According to findings from the Zimbabwe National Statistics Agency, major minerals produced in the country, such as nickel concentrates and mattes, are exported in semi-processed or raw form, and legislators have been pushing the executive to impose tariffs on the export of unprocessed minerals to promote beneficiation.
Mangudya, however, cautioned that the country would lose huge amounts of revenue if it tried to force beneficiation.
“It takes time to put up a plant for value addition. I have heard many people say we are losing value.
“I think what we need is to strike a balance between value addition and selling (minerals) as concentrate because sometimes minerals are minerals and by the time we try to produce a final product the technology has changed.
“Meanwhile, you are holding on to gold thinking that you are going to make gold chains or diamond rings,” Mangudya told a mining indaba recently.
“Meanwhile, opportunity costs, you have lost money.”
He added that the government was firmly in favour of the value-addition drive but urged a balanced approach.
“When you are talking about value addition, its good in principle, but it takes time so we need the balance between selling concentrate and value addition,” Mangudya said.
“We are for value addition but we need to strike a balance (because) time is never on our side.”
The central bank chief applauded the mining sector, which he said was doing well in spite of some of the challenges highlighted in the State of the Mining Survey industry report for 2022.
“What we are seeing in mining is a success story, we have seen investment going up. We are seeing lithium, steel making at Manizhe.
“Therefore, in the success story there are always teething problems of which foreign currency is one of them, so is electricity and others. But we need to celebrate success,” Mangudya said.
“Our permanent solution to the issue of foreign currency in this country is about stabilising our economy.
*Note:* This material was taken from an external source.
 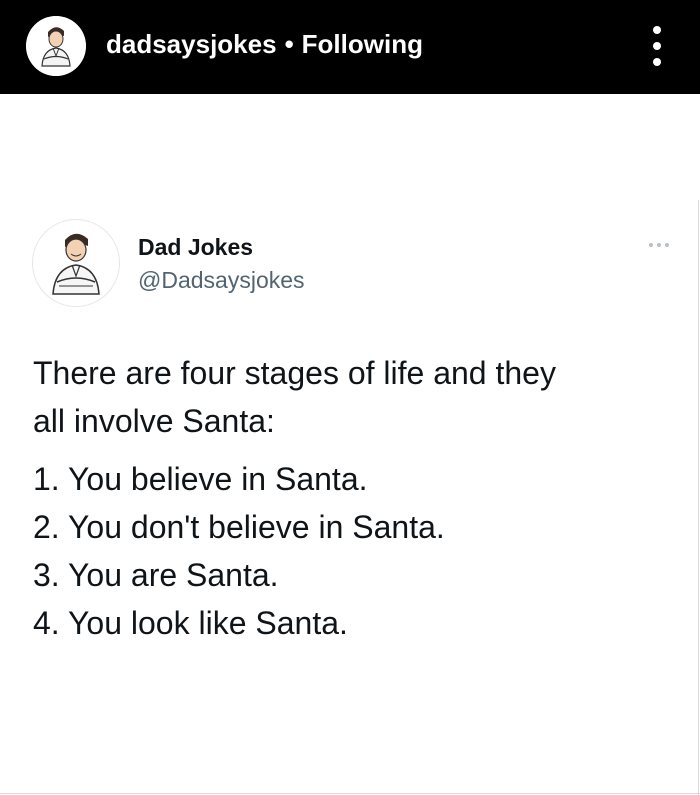 What do you see at coordinates (196, 247) in the screenshot?
I see `display-name: Dad Jokes` at bounding box center [196, 247].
We need to ensure that our inflation is stable and low enough. From Rhodesia up to now, foreign currency has never been enough so there has always been exchange controls.
“So we need to ensure that those spaces where we can use local currency, we use local currency. But for local currency to have value we need to ensure that inflation is stable and low,” Mangudya said.
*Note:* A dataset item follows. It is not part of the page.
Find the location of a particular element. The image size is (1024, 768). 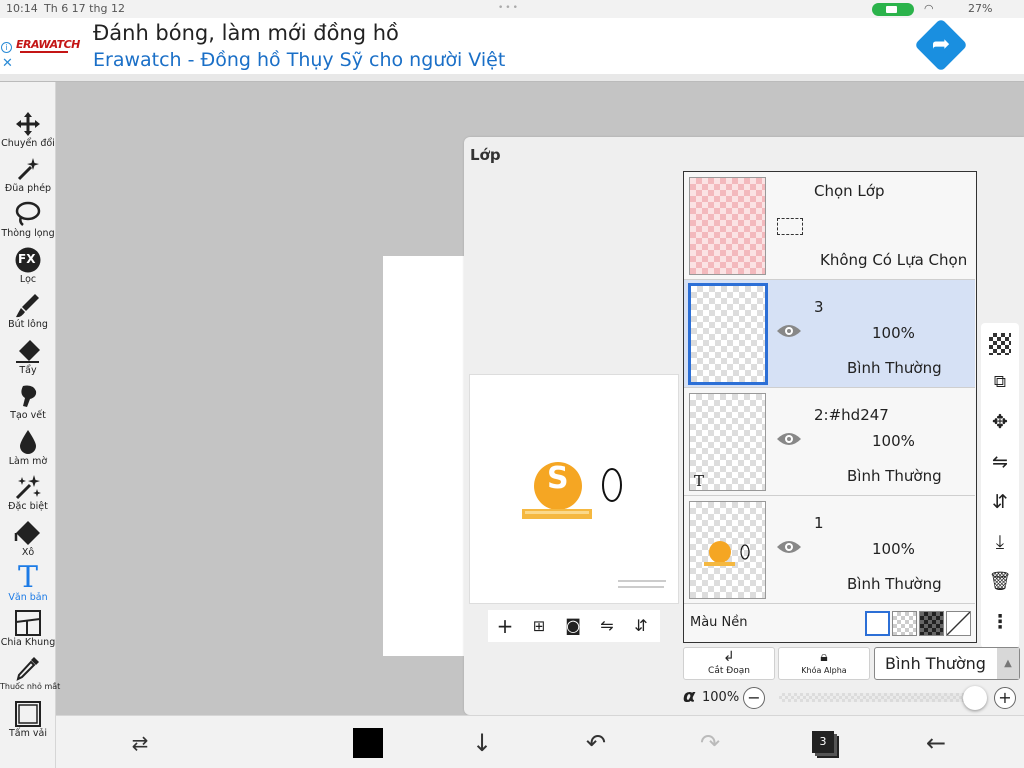

tool-frame-divider: Chia Khung is located at coordinates (28, 631).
Confederation of Zimbabwe Industries president Kurai Matsheza recently said industrialisation was key in expanding the economy.
“There is a need to diversify, obviously, our production processes. Mining and services are coming up but more than 70 percent of our exports are mineral based.
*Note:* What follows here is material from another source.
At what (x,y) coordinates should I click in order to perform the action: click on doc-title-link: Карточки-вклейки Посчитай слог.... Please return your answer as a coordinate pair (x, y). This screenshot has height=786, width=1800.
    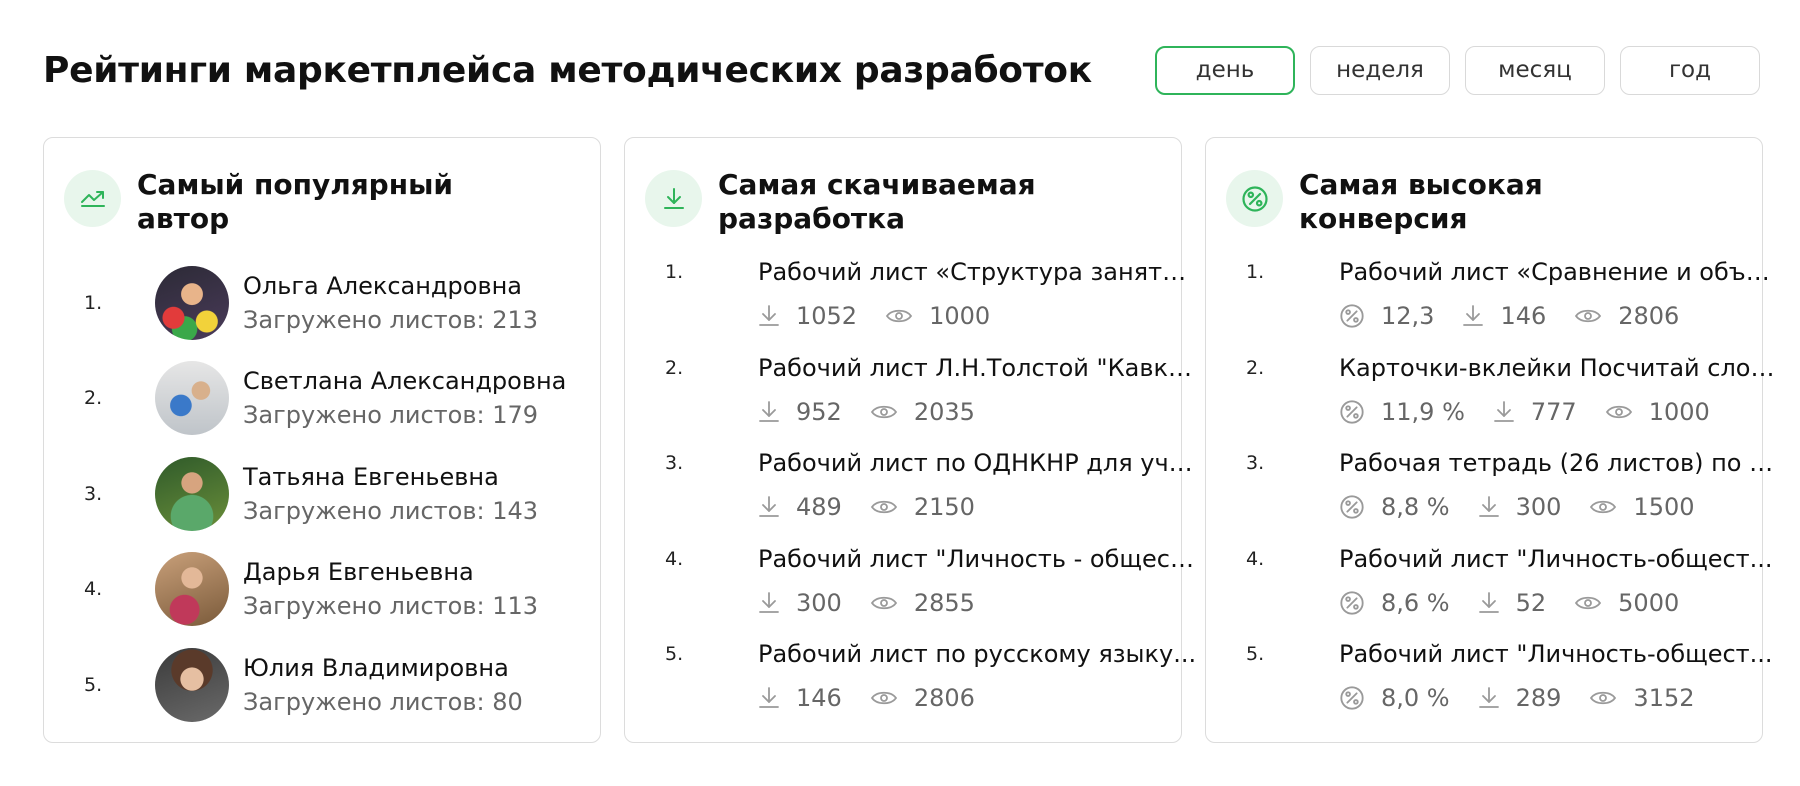
    Looking at the image, I should click on (1559, 368).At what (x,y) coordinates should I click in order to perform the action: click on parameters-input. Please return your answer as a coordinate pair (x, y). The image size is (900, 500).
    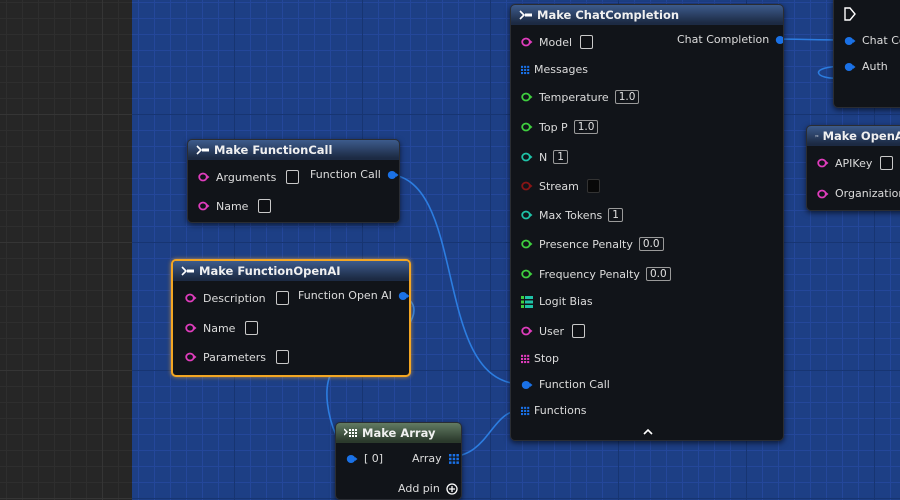
    Looking at the image, I should click on (282, 357).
“In terms of the export diversification index, Zimbabwe is about 2,5, which is even lower than countries such as Somalia. The higher the number the less diversified you are.
“So, the ideal situation is to move closer to zero,” Matsheza told a national exporters’ conference last week.
“Only 18 percent of products exported by Zimbabwe have shown some competitive advantage.”
Zimbabwe National Chamber of Commerce president Mike Kamungeremu also emphasised the need for innovation.
“What is critical for us as a country is that we continue innovating so that we produce more and more goods that are attractive to markets.
“ZimTrade is leading the country in gathering intelligence and ensuring that we sell more to these markets,” Kamungeremu said.